▶ REQUIREMENT: A complete, unaltered copy of the listing is needed. Write it out.

▶ RECORDED DATA:

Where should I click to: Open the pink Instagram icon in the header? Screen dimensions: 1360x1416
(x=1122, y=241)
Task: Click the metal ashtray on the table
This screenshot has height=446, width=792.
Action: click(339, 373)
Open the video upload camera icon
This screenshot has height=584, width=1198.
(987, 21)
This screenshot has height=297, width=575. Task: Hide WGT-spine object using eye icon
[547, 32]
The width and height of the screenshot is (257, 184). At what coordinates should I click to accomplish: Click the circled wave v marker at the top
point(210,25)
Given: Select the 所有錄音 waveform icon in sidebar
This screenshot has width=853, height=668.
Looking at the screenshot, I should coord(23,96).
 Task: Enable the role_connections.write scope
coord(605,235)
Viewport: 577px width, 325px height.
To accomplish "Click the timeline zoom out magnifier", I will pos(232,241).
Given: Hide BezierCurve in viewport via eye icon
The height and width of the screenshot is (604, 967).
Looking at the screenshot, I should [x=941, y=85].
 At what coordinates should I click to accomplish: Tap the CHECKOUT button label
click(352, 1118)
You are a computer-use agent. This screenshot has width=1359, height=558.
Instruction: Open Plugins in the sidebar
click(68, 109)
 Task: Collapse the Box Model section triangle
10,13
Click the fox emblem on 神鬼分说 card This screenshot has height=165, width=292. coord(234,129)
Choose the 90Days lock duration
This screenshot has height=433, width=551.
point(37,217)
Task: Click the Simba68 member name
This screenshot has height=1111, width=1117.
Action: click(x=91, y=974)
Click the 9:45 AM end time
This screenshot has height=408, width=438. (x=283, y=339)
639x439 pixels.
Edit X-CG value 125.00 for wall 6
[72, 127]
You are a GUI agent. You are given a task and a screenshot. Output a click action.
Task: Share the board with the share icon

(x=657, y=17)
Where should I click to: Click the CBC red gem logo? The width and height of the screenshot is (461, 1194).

▶ EXERCISE SOLUTION:
Where should I click to: Open the pink Instagram icon in the header? Screen dimensions: 1360x1416
(x=1122, y=241)
Task: Click the metal ashtray on the table
This screenshot has height=446, width=792.
Action: click(339, 373)
Open the video upload camera icon
This screenshot has height=584, width=1198.
(987, 21)
This screenshot has height=297, width=575. Task: Hide WGT-spine object using eye icon
[547, 32]
The width and height of the screenshot is (257, 184). At what coordinates should I click to accomplish: Click the circled wave v marker at the top
point(210,25)
Given: Select the 所有錄音 waveform icon in sidebar
This screenshot has width=853, height=668.
Looking at the screenshot, I should coord(23,96).
 Task: Enable the role_connections.write scope
coord(605,235)
Viewport: 577px width, 325px height.
To accomplish "Click the timeline zoom out magnifier", I will pos(232,241).
Given: Hide BezierCurve in viewport via eye icon
The height and width of the screenshot is (604, 967).
Looking at the screenshot, I should [x=941, y=85].
 At what coordinates should I click to accomplish: Tap the CHECKOUT button label
click(352, 1118)
You are a computer-use agent. This screenshot has width=1359, height=558.
Instruction: Open Plugins in the sidebar
click(68, 109)
 Task: Collapse the Box Model section triangle
10,13
Click the fox emblem on 神鬼分说 card This screenshot has height=165, width=292. coord(234,129)
Choose the 90Days lock duration
This screenshot has height=433, width=551.
point(37,217)
Task: Click the Simba68 member name
This screenshot has height=1111, width=1117.
Action: click(x=91, y=974)
Click the 9:45 AM end time
This screenshot has height=408, width=438. (x=283, y=339)
639x439 pixels.
Edit X-CG value 125.00 for wall 6
[72, 127]
You are a GUI agent. You are given a task and a screenshot. Output a click action.
Task: Share the board with the share icon

(x=657, y=17)
Where should I click to: Click the CBC red gem logo? The width and height of the screenshot is (461, 1194).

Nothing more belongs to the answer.